Given instruction: Please repeat the data below word for word, keeping every line in its original order.
___ Exercise input
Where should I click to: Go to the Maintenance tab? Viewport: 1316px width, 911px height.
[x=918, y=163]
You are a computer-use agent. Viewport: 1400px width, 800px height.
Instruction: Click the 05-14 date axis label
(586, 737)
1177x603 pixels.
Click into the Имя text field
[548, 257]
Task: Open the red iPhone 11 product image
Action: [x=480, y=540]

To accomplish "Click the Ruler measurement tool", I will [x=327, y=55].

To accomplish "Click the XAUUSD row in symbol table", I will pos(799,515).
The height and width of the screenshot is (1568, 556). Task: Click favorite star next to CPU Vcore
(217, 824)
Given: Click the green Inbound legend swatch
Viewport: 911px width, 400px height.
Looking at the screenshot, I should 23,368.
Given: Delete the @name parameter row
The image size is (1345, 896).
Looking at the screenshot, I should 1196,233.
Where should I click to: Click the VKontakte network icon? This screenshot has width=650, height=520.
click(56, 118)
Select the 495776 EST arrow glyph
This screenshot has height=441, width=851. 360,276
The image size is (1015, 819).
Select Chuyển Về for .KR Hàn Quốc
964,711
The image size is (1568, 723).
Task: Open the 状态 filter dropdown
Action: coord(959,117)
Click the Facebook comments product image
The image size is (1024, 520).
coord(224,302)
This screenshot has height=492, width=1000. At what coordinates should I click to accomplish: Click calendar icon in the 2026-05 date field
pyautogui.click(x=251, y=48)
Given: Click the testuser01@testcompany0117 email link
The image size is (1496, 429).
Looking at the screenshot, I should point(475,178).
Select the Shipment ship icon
______
Response to the exercise:
Where should I click to: Go to the Maintenance tab? Viewport: 1316px width, 911px height.
[x=918, y=163]
You are a computer-use agent. Viewport: 1400px width, 800px height.
Instruction: Click the 05-14 date axis label
(586, 737)
1177x603 pixels.
Click into the Имя text field
[548, 257]
Task: Open the red iPhone 11 product image
Action: [x=480, y=540]

To accomplish "Click the Ruler measurement tool", I will [x=327, y=55].

To accomplish "Click the XAUUSD row in symbol table", I will pos(799,515).
The height and width of the screenshot is (1568, 556). Task: Click favorite star next to CPU Vcore
(217, 824)
Given: Click the green Inbound legend swatch
Viewport: 911px width, 400px height.
Looking at the screenshot, I should 23,368.
Given: Delete the @name parameter row
The image size is (1345, 896).
Looking at the screenshot, I should 1196,233.
Where should I click to: Click the VKontakte network icon? This screenshot has width=650, height=520.
click(56, 118)
Select the 495776 EST arrow glyph
This screenshot has height=441, width=851. 360,276
The image size is (1015, 819).
Select Chuyển Về for .KR Hàn Quốc
964,711
The image size is (1568, 723).
Task: Open the 状态 filter dropdown
Action: coord(959,117)
Click the Facebook comments product image
The image size is (1024, 520).
coord(224,302)
This screenshot has height=492, width=1000. At what coordinates should I click to accomplish: Click calendar icon in the 2026-05 date field
pyautogui.click(x=251, y=48)
Given: Click the testuser01@testcompany0117 email link
The image size is (1496, 429).
Looking at the screenshot, I should point(475,178).
Select the Shipment ship icon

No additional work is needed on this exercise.